One excellent idea, although unlikely to every materialize came from Gordon Price, he asked the question of the panel, what if the cost to the health care system of not providing better transit had to be paid by the appropriate transportation agency. Its an interesting way to think about it. As transit provides significant health benefit over auto orientated communities, providing it saves the health care system money, although often both government organisations at some level, there is no real connection between the costs and benefits.
Health impacts of active transportation and transit are something that have been known for a long time but this conference was the first place I've really seen it discussed on many occasions. Adding in Health Impact Assessment techniques into overall project process was mentioned and I see this as an area of great potential. At least in the development of long term plans and prioritization of options. Health impacts may form one of the prioritizing factors.

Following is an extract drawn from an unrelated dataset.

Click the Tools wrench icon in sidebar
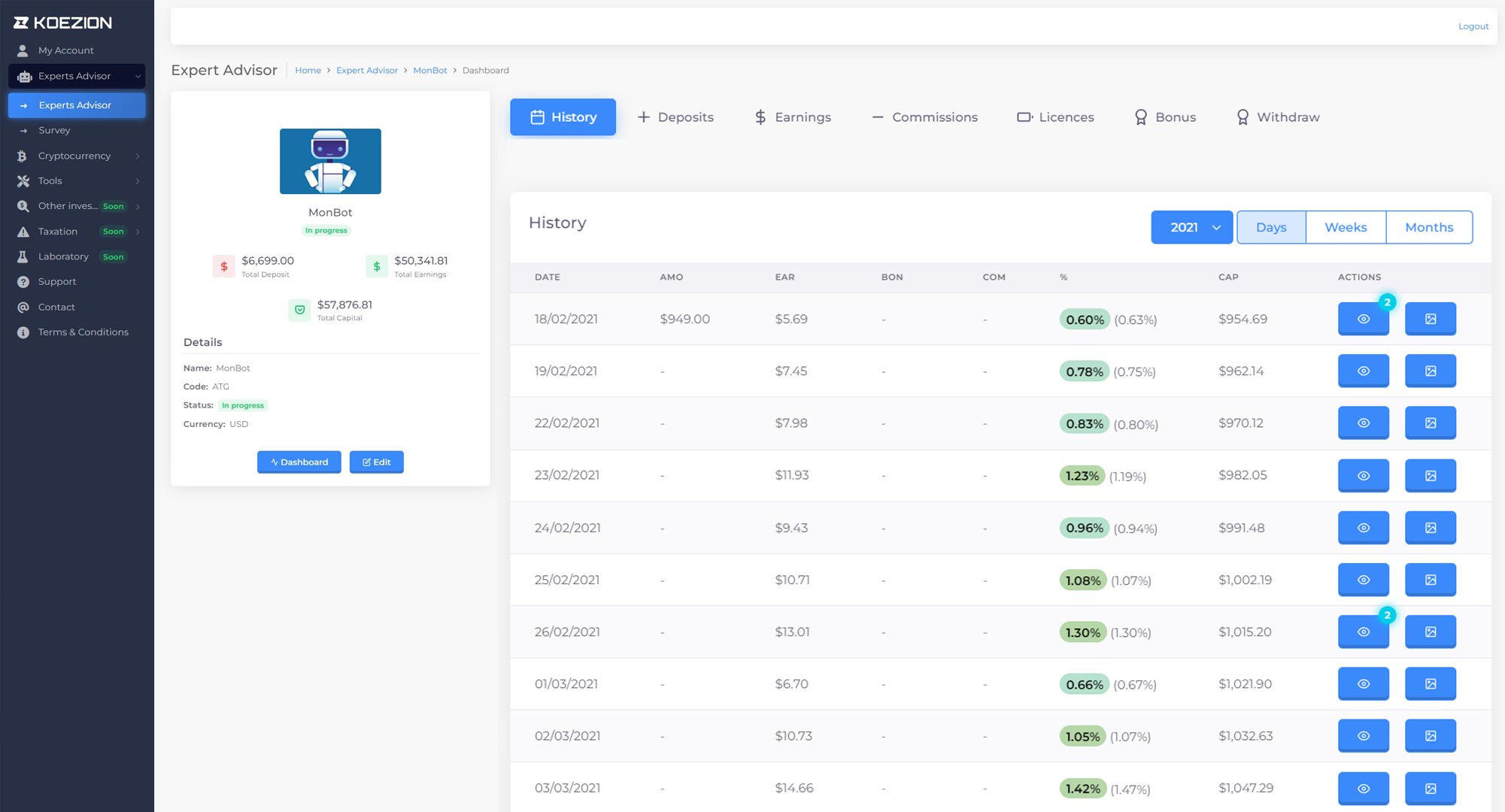The image size is (1505, 812). coord(23,181)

The City of Redmond, in Washington, home to Microsoft, are currently preparing their long range transportation plan. One of the cool things from this presentation was the creation of a transit dependent neighbourhood, a neighbourhood that would not work successfully without transit. You could say many existing neighbourhoods are like this at present, some with transit some without which are not working well. As with many things, its a change in thinking and moving from thinking about auto dependency as a bad thing to transit dependency as a good thing. Anywhere there is multi-family housing, there should be transit, or put another way, multi-family housing should only be built where there is transit.
One presentation which we all acknowledge is that kids need to walk to school more, I've sat in so many presentations where the speaker asked how many of the attendees walked to school, then asked how many let their kids walk to school and there is always a massive reduction. Is it just personal safety? Is it traffic safety? Is it too far?
One presentation asked the question, should you build a condo with zero parking provision. I say why not! Not everyone needs a car, especially in the downtown core of a city. One of the biggest problems in allowing people to live where they work and thus reduce their need to drive and own a car is affordable housing downtown. If removing the need to build underground parking can provide more affordable housing and its in a location where a car is not necessary then this is a good thing. Each of those underground stalls can add in the region of $40k-80k to the price of a condo. Let's remember that not everyone especially downtown is auto dependent.
There was a presentation about transforming suburban malls into Transit Orientated Developments, citing two examples from Brentwood and Oakridge. While these changes are welcome compared with the existing malls, they still look to me like malls with some towers on the top, maybe a few extra streets punched through. From the examples given, they are still not building proper city centre's in these locations which I believe they should, build them out like a mini downtown. In addition both still include significant underground parking and required varying degree's of traffic analysis despite having SkyTrain access and a largely fixed and constrained arterial road network.
It seems in many cases we are embracing transit and active transportation, but letting go of our parking and car access is still a leap of faith, but times are changing.